DOCUMENT EXCERPT:
Internet Videoconferencing

Extracted and modified from my Master thesis entitled "Improved Encoding and Control Algorithms for the IVS Videoconferencing Software"

This page is an introduction to Internet videoconferencing technology. It discusses the problems and solutions present in this recent technology.

(I) WHAT IS INTERNET VIDEOCONFERENCING?

Videoconferencing can be defined as "the combination of dedicated audio, video and communications networking technology for real-time interaction, used by groups of people who gather in specific settings to communicate with other groups of people" [1]. It provides two way audio and video communications, allowing two or more people from different locations to see and talk to each other in real time. On a wider scope, videoconferencing can be used to support other applications, such as distributed meetings, conference broadcasts, distance learning, and telemedicine.

The Internet is a global collection of interconnected computers and computer networks extending throughout the world and running on the Internet Protocol (IP) and a variety of underlying technologies. The Internet can also be viewed as a network of networks.

Thus, Internet videoconferencing, being composed of the words "Internet" and "videoconferencing", can be regarded as real-time audio and video communications between two or more people over the Internet.

(II) INTERNET VIDEOCONFERENCING TECHNOLOGY

Videoconferencing is a rather recent technology, making its first appearance in the 1980s. Until the 1980s, videoconferencing was not possible due to the immaturity of the semiconductor, computer and network technologies.

TO-DO LIST:
• A. In the Internet videoconferencing introduction, in which decade did videoconferencing first appear?
• B. Continue the introduction to Internet videoconferencing from the point where it ends.

SUPPLIED INFORMATION:

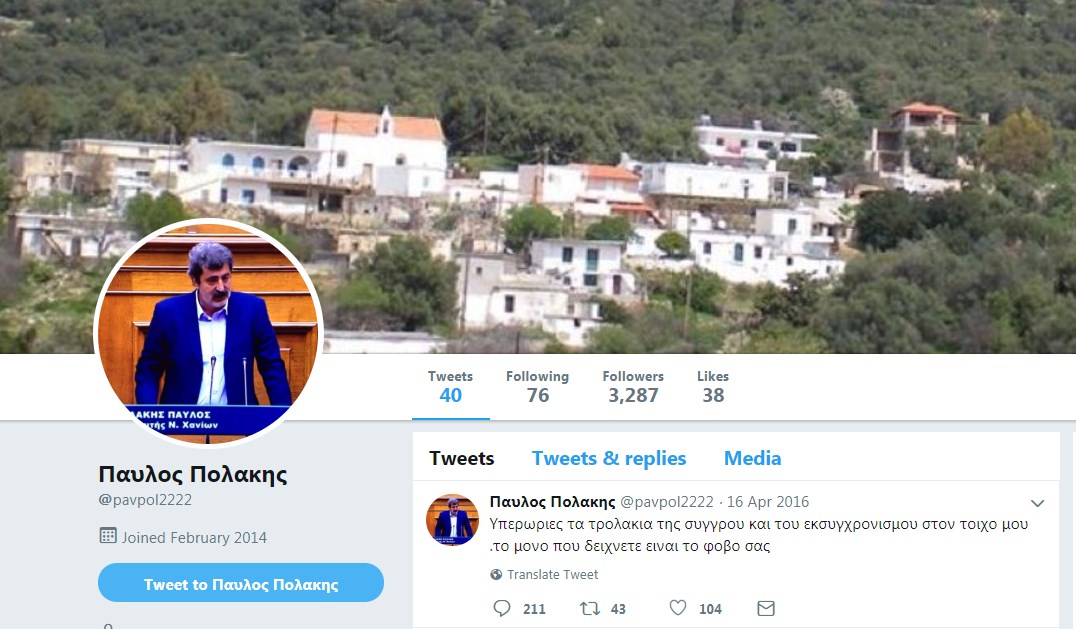Viewport: 1076px width, 629px height.
Task: Click Tweet to Παυλος Πολακης button
Action: pyautogui.click(x=241, y=583)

ANSWER LIST:
• A. The 1980s.

• B.
The early forms of videoconferencing are ‘room based videoconferencing’, because they were restricted to specially equipped conference rooms. Back then, videoconferencing was a very demanding application, requiring expensive and bulky hardware, extremely high transmission bandwidths (in the order of Mbps), and network performance guarantees (such as throughput and delay guarantees). Therefore, videoconferencing had to be conducted in special rooms connected with leased dedicated lines. Only large organizations could afford these videoconferencing systems.

In the early 1990s came the appearance of ‘desktop videoconferencing’. Desktop videoconferencing is conducted over desktop computers and workstations. This was made possible through recent advances in computers, networks and data compression. Desktop videoconferencing is rather inexpensive, requiring only minimal upgrades to a typical computer. Desktop videoconferencing is the type discussed in this thesis.

Within desktop videoconferencing, video data can be transmitted via circuit-switched networks or packet-switched networks. Circuit-switched networks consist of point-to-point connections between two end-systems. Circuit-switched networks provide network performance guarantees, with constant bit rates. The disadvantage of circuit-switched networks is that during a connection, the line is dedicated and cannot be used by other parties, even if no data is being transmitted. Therefore, the bandwidth of the line is wasted if not fully utilized. Examples of circuit-switched networks are ISDN and Switched 56.

Packet-switched networks are the trend in today’s networks. In packet-switched networks, data is segmented into smaller units called ‘packets’. The major advantage of packet-switched networks is their ability to multiplex data from different sources. This results in higher utilization of the network. However, its disadvantage is that it does not provide network performance guarantees. The available bandwidth and packet delay variation are functions of the load of the network. Examples of packet-switched networks are Frame Relay and the Internet. The focus of this thesis is on videoconferencing over the Internet, and in general over packet-switched networks.

The concerns in Internet videoconferencing stem primarily from two factors, namely the enormous amount of data required for video, and the harsh unpredictable environment of the Internet.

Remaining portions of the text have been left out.